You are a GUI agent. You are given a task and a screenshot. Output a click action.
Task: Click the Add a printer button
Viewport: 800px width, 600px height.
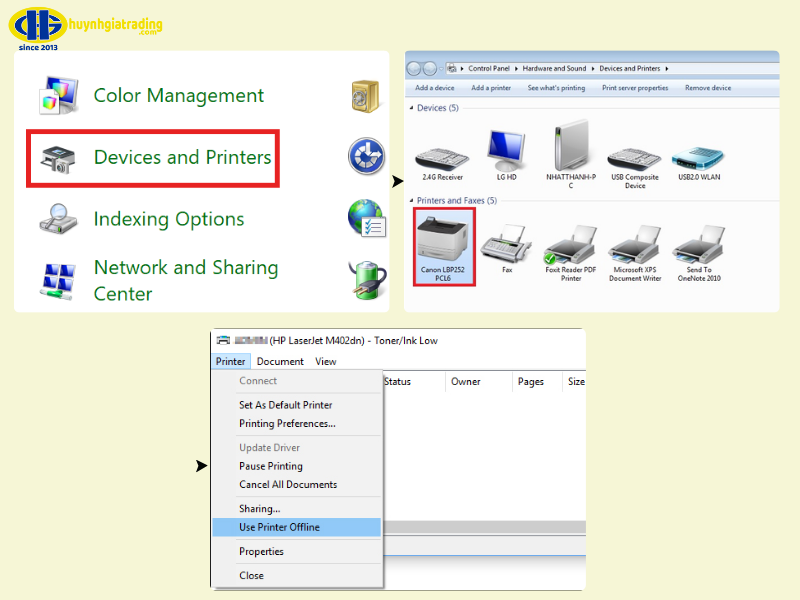491,88
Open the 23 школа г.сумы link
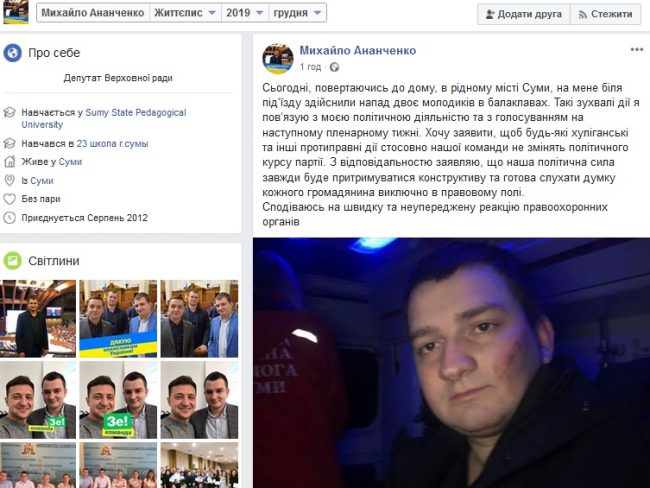The width and height of the screenshot is (650, 488). pyautogui.click(x=112, y=144)
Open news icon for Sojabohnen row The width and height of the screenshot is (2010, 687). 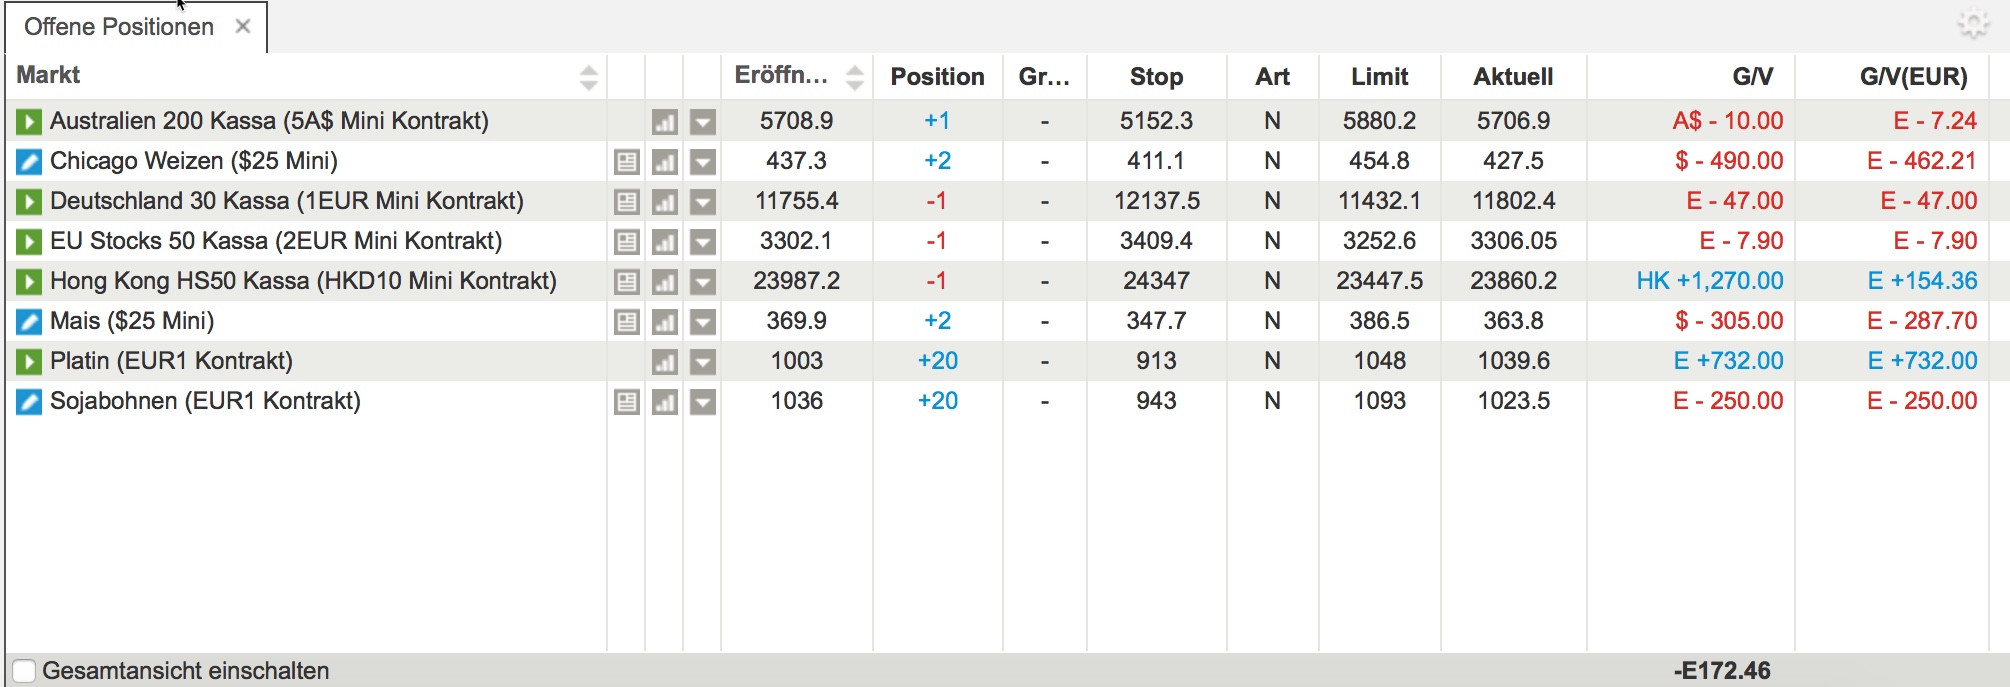(x=627, y=402)
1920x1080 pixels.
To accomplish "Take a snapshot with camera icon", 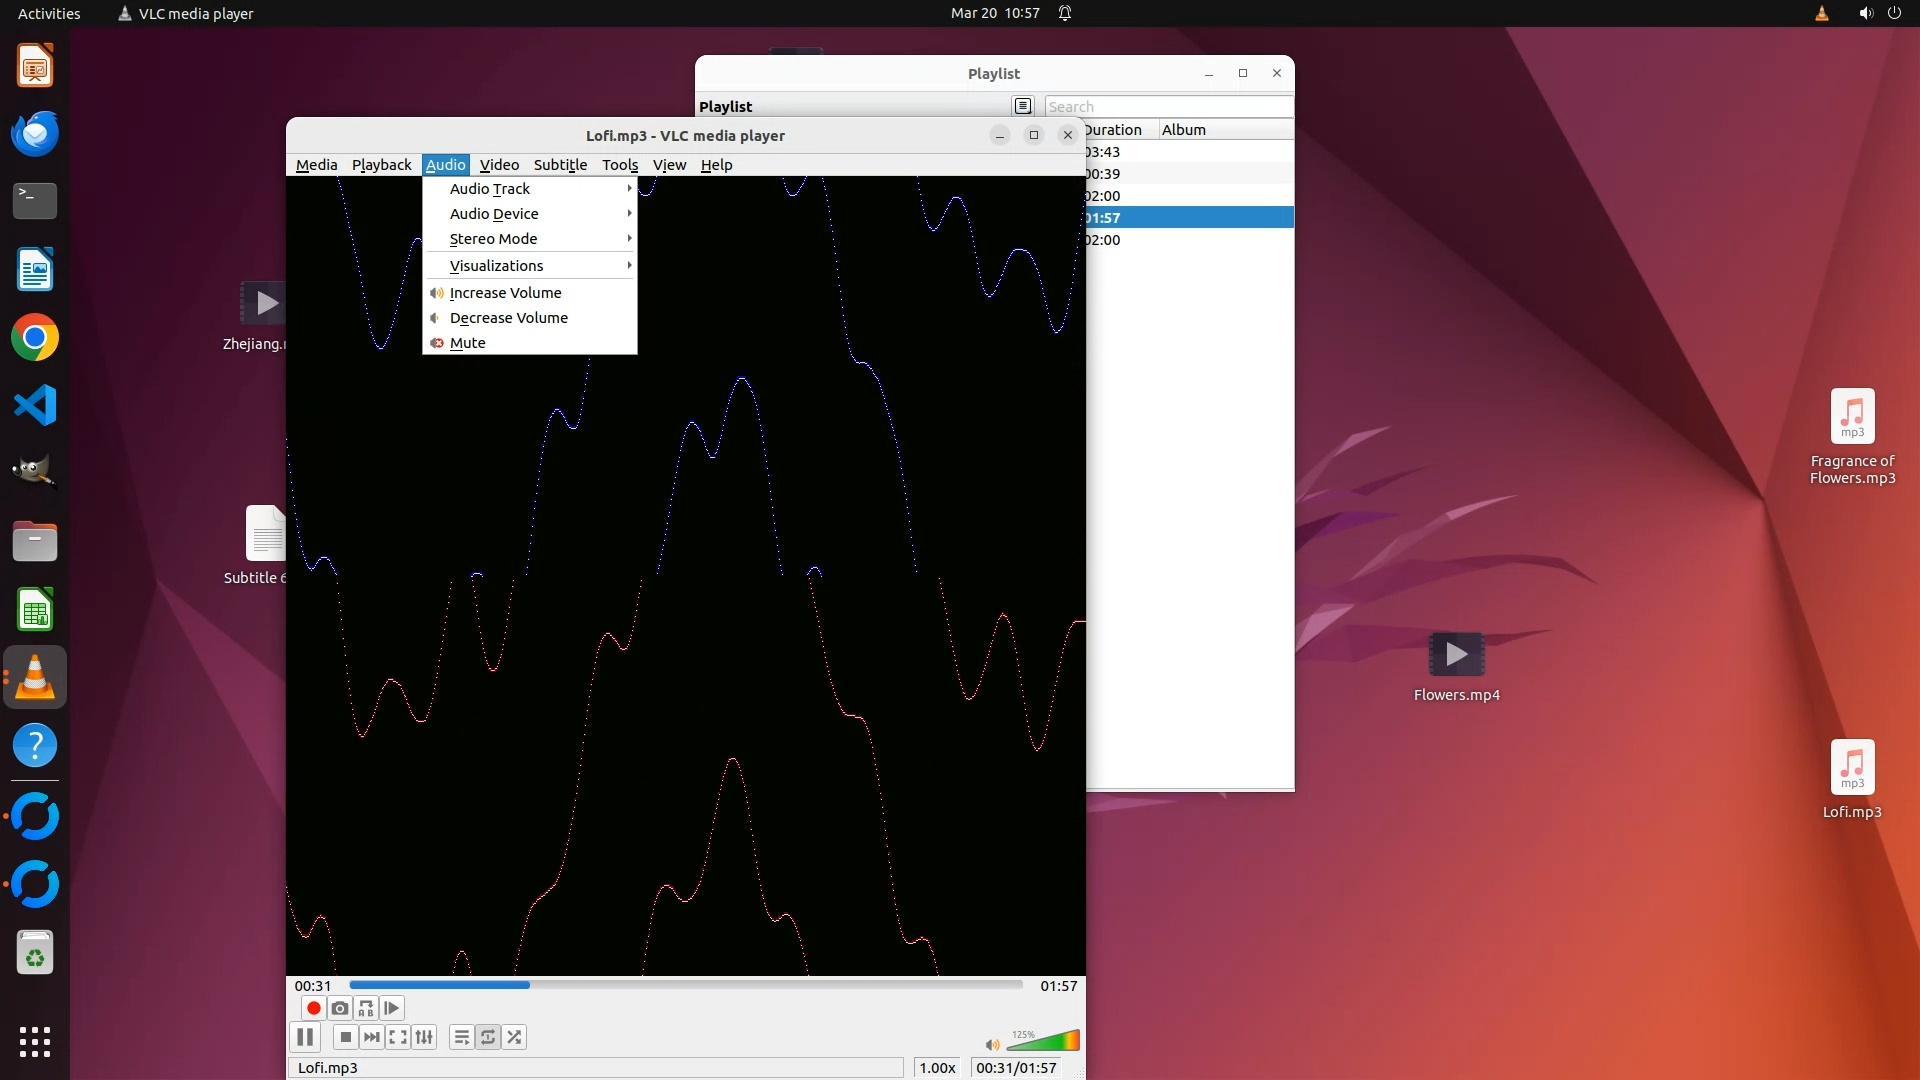I will click(x=340, y=1008).
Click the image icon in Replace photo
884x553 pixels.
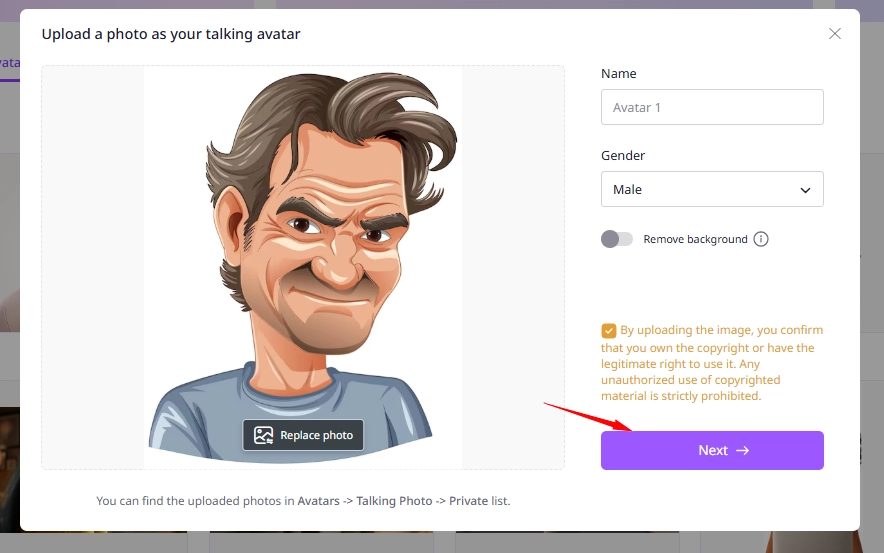(x=263, y=435)
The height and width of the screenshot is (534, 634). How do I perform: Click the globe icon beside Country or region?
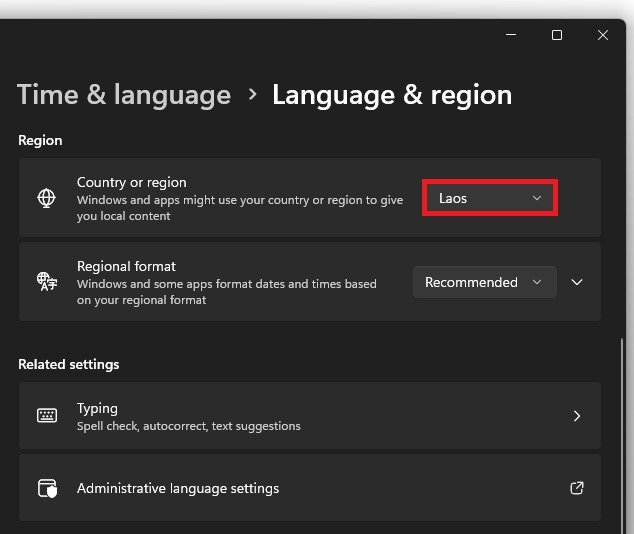coord(46,198)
————————
Reproduce the records from the line containing "Click the image icon in Replace photo" through the last line of the records, both included, and leave out the pictures.

▶ _EXERCISE SOLUTION_
Click the image icon in Replace photo
884x553 pixels.
(x=263, y=435)
The height and width of the screenshot is (534, 634). How do I perform: Click the globe icon beside Country or region?
coord(46,198)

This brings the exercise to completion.